Despite their similarly poor beginnings and tenuous friendship, Amaechi's reaction shows that now, there's a world of difference between these two women. Amaechi confirms that extramarital relationships are to be expected, but maintains that Nkem is still lucky to be married; the fact that her spouse is cheating is inconsequential.
After Nkem puts the children to bed, she dials the house in Lagos. A new houseboy answers the phone and insists that only the steward and cook are at home. Nkem hangs up, and Amaechi asks Nkem if she'd like a "small drink." Nkem explains to the reader that their tradition of a "small drink" began years ago to celebrate the arrival of Nkem's green card. Nkem thinks that she misses Nigeria, but her life is in America.

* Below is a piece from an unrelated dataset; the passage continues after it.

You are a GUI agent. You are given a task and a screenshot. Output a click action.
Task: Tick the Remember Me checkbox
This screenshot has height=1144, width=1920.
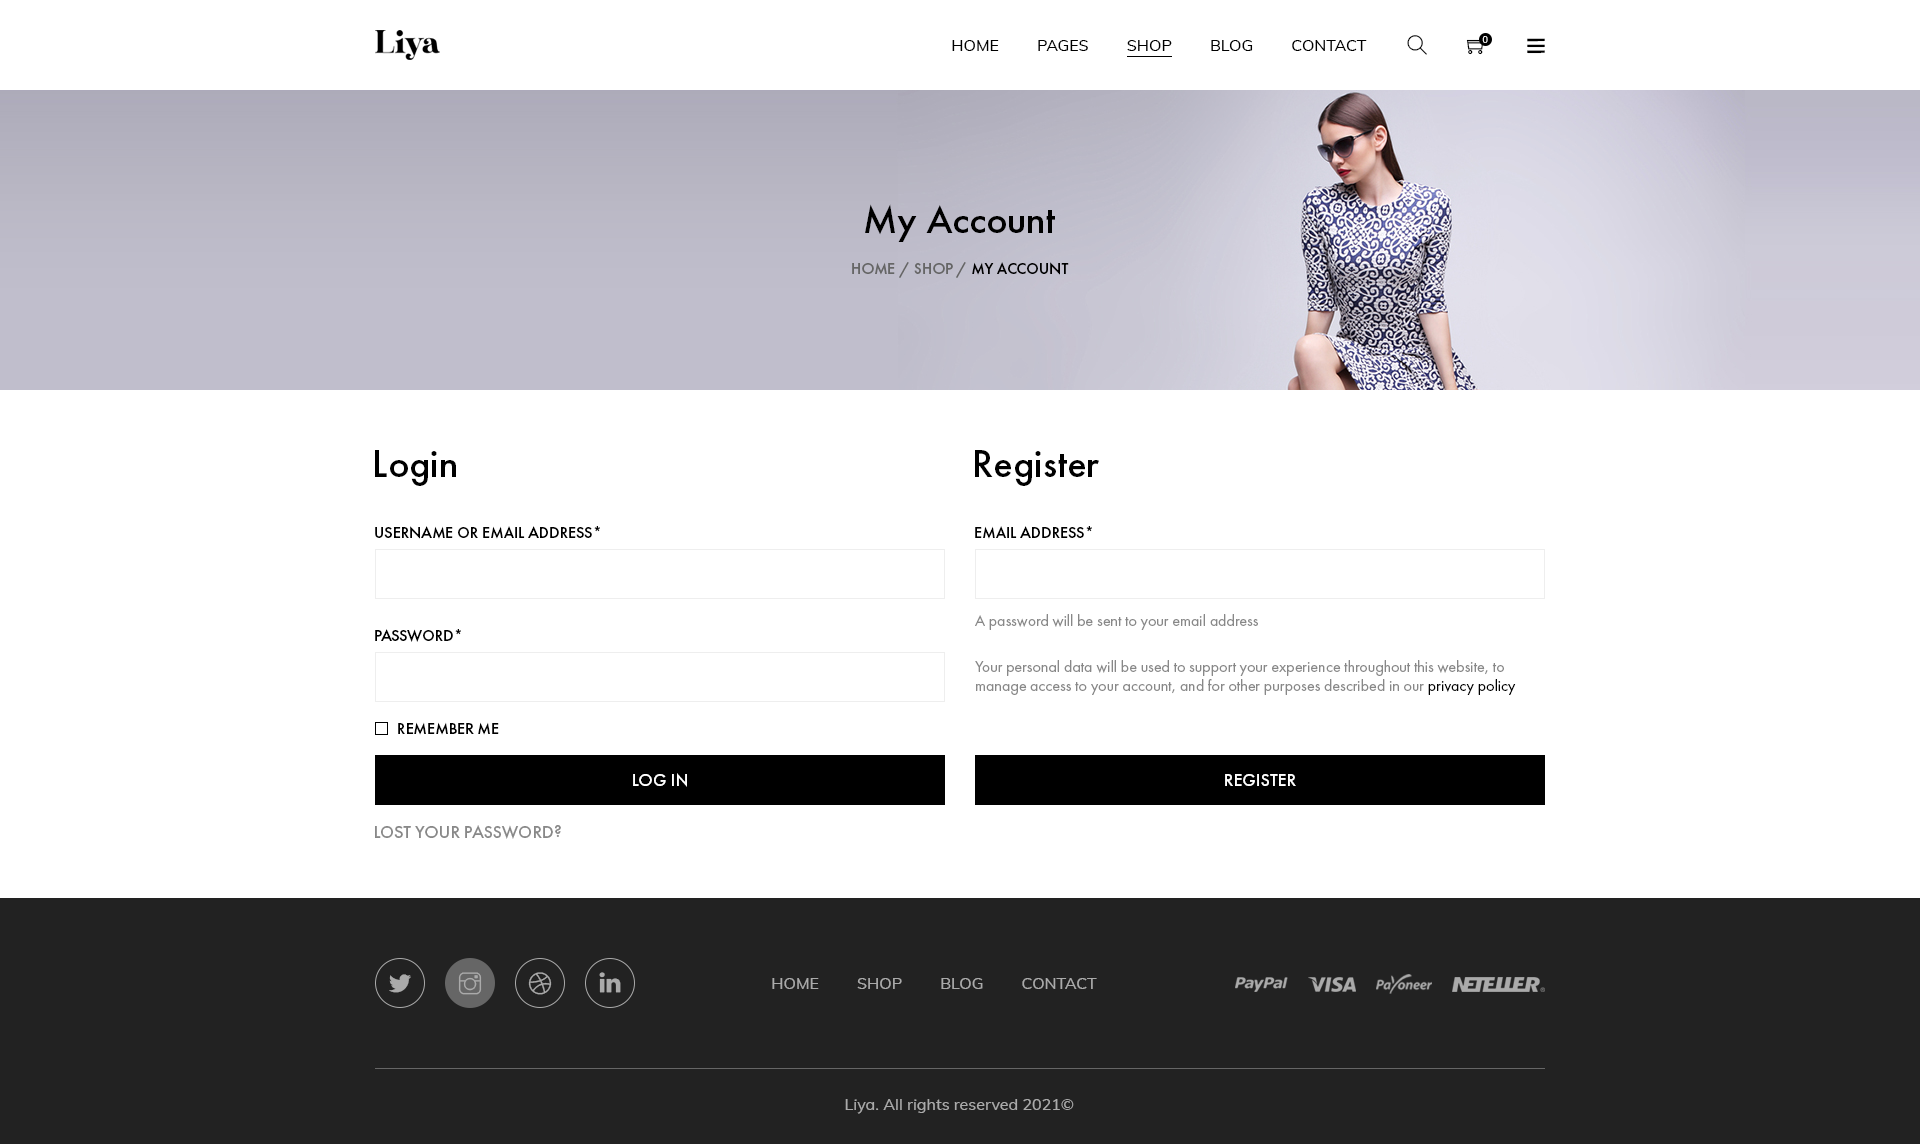click(x=381, y=729)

She instructs Amaechi to grab wine and glasses.
The origins of the "small drink" tradition reinforce the idea that America means equality—this bonding ritual began only once Nkem became a legal resident of the country, and continues when Nkem finds solace in Amaechi’s company after failing to reach her husband. It's implied that this tradition would never happen in Nigeria, and probably more importantly, isn't something that Nkem and Amaechi would be able to continue if they were to relocate to Nigeria.
As Nkem and the children drive to the airport, she thinks that she hasn't waxed her pubic hair. The children are quiet. At the airport, the children hug Obiora. Obiora comments that Nkem has cut her hair.

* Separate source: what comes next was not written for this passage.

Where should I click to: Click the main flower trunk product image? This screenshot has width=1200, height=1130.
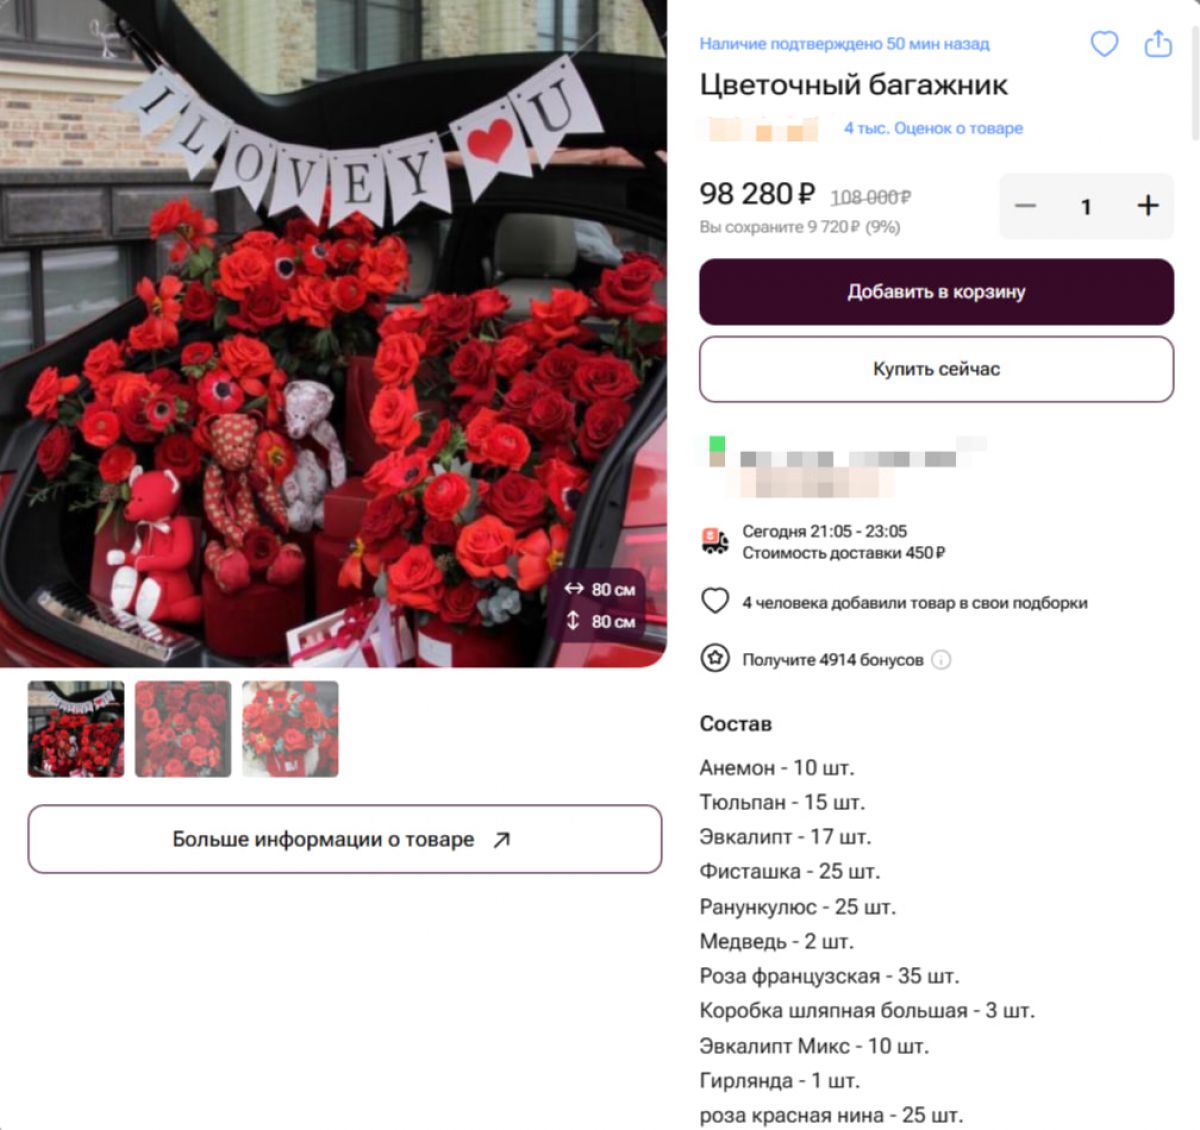333,333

Nkem's haircut is a way for her to assert her autonomy in her relationship with Obiora. His comment suggests that this change wasn't something he expected.
That night, Nkem studies the first original piece of art Obiora has ever brought. He's excited about it, and Nkem asks Obiora if the people who had to kill to get human heads to bury the king were happy doing what they did. Obiora is confused and asks why she cut her hair. He asks if it's the newest trend in America, and begins to undress for a shower. Nkem notices how round his belly is getting and tries to remember if the married men she dated had bellies like that. She can't remember where her life went.
Notice that Obiora suggests that the only reason that Nkem would cut her hair is to follow a trend (which is something that someone else has deemed fashionable)—he doesn't consider that she has her own independent desires. Nkem continues to become more and more disillusioned with her husband and her marriage as she studies Obiora's body. Noticing that it's not perfect indicates that she's finally becoming aware of the realities of her marriage.
Obiora says that long hair is better on a Big Man's wife. Nkem watches him stretch and thinks about how she used to shower with him and perform oral sex in the shower. She asks if they can fit their marriage into two months in the summer and three weeks at Christmas. Obiora asks Nkem to shower with him. She tries to ignore him, but finally joins him.
Obiora confirms that he views Nkem as little more than an accessory to make him look powerful; she has to look a certain way or he won't look like a “Big Man.” His image and success hinge, essentially, on Nkem's willingness to suppress her own desires and go along with his.
In the shower, Nkem says that they need to find a school for the children in Lagos. Obiora stares at her as she says that they're moving back. She wonders if Obiora liked her because she never speaks up like this. Obiora asks why, and Nkem answers that she wants to know when Obiora hires a new houseboy in her home. Obiora says they'll talk about it.
It's unclear where Nkem's newfound voice is going to get her, but finding her voice is a victory in and of itself. In doing so, Nkem begins to take control of her life and her marriage, as well as a home that she barely thinks of as home in Lagos.